--- Task data ---
--

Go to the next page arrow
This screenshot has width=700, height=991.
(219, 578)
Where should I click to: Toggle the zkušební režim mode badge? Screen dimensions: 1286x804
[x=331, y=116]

--

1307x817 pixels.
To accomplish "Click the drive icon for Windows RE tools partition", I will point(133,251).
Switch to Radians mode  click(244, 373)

--

--- About this task ---
Among the records above, only the lines between the line holding "1307x817 pixels." and the line holding "Switch to Radians", inclusive, are to be output, exactly as written.

--- Answer below ---
1307x817 pixels.
To accomplish "Click the drive icon for Windows RE tools partition", I will point(133,251).
Switch to Radians mode  click(244, 373)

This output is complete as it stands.